- Task description
Reproduce the listing verbatim through the line with "Clear the episode value with x icon".

*** Opening Provided records ***

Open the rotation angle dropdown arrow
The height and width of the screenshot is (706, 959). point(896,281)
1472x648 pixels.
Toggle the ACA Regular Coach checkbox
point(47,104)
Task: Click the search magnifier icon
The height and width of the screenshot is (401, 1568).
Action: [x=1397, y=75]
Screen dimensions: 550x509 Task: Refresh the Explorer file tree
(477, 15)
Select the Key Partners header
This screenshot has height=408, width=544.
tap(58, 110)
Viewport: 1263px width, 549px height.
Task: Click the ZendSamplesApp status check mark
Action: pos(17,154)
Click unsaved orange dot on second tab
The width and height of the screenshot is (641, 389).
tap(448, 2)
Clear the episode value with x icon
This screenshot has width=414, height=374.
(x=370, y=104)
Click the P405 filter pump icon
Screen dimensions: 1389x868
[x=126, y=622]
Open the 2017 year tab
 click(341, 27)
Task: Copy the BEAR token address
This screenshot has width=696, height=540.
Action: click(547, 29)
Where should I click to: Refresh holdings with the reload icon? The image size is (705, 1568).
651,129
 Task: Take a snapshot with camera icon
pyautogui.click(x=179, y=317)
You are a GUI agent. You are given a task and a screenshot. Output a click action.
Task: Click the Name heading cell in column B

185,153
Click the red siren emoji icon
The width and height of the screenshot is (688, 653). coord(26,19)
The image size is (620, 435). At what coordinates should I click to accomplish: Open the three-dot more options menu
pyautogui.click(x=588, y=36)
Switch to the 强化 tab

*** Closing Provided records ***

- Answer
Open the rotation angle dropdown arrow
The height and width of the screenshot is (706, 959). point(896,281)
1472x648 pixels.
Toggle the ACA Regular Coach checkbox
point(47,104)
Task: Click the search magnifier icon
The height and width of the screenshot is (401, 1568).
Action: [x=1397, y=75]
Screen dimensions: 550x509 Task: Refresh the Explorer file tree
(477, 15)
Select the Key Partners header
This screenshot has height=408, width=544.
tap(58, 110)
Viewport: 1263px width, 549px height.
Task: Click the ZendSamplesApp status check mark
Action: pos(17,154)
Click unsaved orange dot on second tab
The width and height of the screenshot is (641, 389).
tap(448, 2)
Clear the episode value with x icon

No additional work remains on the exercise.